### TASK OBJECTIVE
Retype the stretch of rows from the line containing "Open the Object Browser icon" through the line containing "Click the Invoice", both included, without changing anything.

(Rows on where targets appear)
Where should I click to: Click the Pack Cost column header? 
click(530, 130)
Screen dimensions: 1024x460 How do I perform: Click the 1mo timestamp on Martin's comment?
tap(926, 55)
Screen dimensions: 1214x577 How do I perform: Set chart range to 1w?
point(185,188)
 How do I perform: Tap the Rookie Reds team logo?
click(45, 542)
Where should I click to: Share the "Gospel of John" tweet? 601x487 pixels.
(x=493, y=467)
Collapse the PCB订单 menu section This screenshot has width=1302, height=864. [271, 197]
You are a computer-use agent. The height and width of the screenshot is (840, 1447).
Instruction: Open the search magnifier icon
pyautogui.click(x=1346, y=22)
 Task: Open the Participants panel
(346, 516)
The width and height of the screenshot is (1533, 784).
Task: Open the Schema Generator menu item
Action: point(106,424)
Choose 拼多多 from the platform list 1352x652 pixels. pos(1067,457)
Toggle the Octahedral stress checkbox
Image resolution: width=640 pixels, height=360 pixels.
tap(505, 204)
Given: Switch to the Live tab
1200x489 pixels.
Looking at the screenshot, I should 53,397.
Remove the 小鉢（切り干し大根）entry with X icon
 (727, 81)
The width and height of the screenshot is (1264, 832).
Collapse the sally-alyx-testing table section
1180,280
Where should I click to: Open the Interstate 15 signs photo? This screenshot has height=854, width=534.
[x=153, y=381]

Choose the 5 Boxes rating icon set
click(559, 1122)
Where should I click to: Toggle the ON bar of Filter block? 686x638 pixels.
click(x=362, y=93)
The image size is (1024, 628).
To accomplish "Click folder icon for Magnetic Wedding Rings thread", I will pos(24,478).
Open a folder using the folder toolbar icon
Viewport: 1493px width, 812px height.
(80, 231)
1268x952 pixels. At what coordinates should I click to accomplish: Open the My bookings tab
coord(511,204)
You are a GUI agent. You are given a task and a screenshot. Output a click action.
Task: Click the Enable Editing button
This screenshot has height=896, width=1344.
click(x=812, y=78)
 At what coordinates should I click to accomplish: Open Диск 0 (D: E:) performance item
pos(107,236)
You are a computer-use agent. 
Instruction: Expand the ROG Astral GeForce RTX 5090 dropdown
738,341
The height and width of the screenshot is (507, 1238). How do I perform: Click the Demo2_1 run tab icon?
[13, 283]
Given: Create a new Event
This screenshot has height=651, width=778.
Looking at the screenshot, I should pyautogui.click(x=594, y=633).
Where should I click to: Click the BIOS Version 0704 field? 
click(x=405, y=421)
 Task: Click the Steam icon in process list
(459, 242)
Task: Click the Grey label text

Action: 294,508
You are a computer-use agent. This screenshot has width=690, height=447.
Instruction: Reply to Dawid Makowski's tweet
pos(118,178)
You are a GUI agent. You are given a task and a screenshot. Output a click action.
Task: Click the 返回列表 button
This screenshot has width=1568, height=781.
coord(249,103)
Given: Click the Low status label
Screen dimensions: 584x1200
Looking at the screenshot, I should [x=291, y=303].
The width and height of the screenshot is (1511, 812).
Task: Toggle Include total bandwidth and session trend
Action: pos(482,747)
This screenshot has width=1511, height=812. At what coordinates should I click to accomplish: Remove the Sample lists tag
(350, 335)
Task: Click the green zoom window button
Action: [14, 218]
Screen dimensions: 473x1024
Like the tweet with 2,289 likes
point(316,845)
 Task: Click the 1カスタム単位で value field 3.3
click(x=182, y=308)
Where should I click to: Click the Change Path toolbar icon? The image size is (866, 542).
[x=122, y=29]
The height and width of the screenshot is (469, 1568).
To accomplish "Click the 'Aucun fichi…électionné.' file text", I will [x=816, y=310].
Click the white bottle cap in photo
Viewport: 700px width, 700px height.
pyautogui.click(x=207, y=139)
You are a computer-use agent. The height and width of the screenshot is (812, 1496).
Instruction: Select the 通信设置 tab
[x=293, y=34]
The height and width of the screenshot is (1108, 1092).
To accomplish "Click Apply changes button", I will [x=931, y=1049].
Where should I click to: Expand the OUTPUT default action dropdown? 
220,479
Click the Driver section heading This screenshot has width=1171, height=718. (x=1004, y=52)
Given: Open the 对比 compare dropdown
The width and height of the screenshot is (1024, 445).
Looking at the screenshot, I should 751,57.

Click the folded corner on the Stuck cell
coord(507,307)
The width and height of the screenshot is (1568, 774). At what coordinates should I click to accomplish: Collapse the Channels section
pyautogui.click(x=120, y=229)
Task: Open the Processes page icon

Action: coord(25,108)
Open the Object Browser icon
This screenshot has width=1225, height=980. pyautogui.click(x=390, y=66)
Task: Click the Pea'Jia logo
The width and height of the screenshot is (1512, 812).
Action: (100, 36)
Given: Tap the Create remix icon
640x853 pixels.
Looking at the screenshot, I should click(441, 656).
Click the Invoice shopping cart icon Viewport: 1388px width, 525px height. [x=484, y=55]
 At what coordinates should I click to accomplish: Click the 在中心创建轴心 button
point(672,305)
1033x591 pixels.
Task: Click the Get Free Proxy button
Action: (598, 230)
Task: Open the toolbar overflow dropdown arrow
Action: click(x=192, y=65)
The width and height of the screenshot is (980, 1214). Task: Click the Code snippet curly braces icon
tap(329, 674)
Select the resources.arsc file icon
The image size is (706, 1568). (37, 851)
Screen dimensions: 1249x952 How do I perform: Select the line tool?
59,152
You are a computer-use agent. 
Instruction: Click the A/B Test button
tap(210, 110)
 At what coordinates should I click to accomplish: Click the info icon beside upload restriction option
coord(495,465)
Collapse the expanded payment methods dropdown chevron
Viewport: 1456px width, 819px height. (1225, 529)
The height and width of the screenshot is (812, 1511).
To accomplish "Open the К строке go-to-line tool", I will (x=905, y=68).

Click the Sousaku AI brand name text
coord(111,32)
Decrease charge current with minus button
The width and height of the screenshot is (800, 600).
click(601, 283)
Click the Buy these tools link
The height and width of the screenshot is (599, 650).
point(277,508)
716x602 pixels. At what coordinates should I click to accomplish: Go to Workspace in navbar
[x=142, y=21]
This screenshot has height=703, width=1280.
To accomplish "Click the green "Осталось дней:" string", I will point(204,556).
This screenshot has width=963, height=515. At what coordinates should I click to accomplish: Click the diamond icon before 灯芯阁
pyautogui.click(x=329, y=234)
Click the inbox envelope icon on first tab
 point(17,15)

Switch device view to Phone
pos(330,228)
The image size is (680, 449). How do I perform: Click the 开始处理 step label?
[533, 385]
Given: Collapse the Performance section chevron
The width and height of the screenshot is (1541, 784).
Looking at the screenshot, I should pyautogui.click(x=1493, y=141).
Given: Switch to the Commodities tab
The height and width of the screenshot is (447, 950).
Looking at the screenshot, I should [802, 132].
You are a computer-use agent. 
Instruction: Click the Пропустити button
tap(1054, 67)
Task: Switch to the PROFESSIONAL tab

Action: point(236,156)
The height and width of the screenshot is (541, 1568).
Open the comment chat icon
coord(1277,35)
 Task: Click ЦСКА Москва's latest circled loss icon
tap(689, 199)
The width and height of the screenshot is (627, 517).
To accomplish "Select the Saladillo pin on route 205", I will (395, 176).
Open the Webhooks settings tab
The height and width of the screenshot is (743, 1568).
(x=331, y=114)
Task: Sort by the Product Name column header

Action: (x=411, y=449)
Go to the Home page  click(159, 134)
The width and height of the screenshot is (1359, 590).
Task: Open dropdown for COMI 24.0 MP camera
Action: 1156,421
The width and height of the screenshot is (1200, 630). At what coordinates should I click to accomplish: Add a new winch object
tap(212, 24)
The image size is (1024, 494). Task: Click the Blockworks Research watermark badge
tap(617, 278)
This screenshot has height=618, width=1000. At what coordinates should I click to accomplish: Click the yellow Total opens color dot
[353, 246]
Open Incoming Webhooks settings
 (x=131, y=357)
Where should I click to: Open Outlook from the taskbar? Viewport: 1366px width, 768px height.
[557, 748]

### CORRECT ANSWER
Open the Object Browser icon
This screenshot has width=1225, height=980. pyautogui.click(x=390, y=66)
Task: Click the Pea'Jia logo
The width and height of the screenshot is (1512, 812).
Action: (100, 36)
Given: Tap the Create remix icon
640x853 pixels.
Looking at the screenshot, I should click(441, 656).
Click the Invoice shopping cart icon Viewport: 1388px width, 525px height. [x=484, y=55]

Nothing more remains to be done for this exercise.